WHAT RIGHTS SHOULD AN
ACCUSED PERSON HAVE?
MIRANDA VS. ARIZONA (1966)
Police offers try to obtain confessions from suspects. Yet, the Fifth Amendment protects people from self-incrimination-stating facts that will result in their being accused of a crime. The Sixth Amendment gives them the right to an attorney. How those do guaranteed rights come into play when a person is being questioned by police?
The Facts The Issue The Decision
• Ernesto Miranda, under questioning by police, confessed that he had kidnapped and assaulted a woman
• Miranda was convicted in state court of the crimes in part because of the confession • Miranda claimed the confession should not be used because police had not warned him of his right to avoid self-incrimination or to have a lawyer present The Court ruled 5:4 that the conviction should be thrown out because police had violated Miranda’s rights when it obtained the confession
WHY IT MATTERS
The majority based its reasoning on “The necessity for procedures which assure” the protection of the Fifth Amendment rights. It spelled out those procedures:
“Prior to any questioning, the person must be warned that he has a right to remain silent, that any statement he does make may be used as evidence against him, and that he has a right to the presence of an attorney.”
That statement is familiar to many Americans from hearing it on television crime dramas. The majority also ruled that people who request a lawyer must be provided with one, even if they are too poor to pay for one themselves.
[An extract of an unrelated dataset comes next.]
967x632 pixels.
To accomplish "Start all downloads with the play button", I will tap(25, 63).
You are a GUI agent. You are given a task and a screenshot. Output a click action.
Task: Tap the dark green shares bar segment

The decision has had a profound effect on the criminal justice system. Police officers must inform suspects of their rights. Only then can statements made by the suspect ne used in a trial.
CONNECT TO YOUR WORLD
The Court addressed the issue of confessions by minors in Yarborough v. Alvarado (2004). Research the case. Write a summary that explains the facts, the Court’s decision, and Justice Sandra Day O’Connor’s concerns about the rights of minors, and the views of the dissent.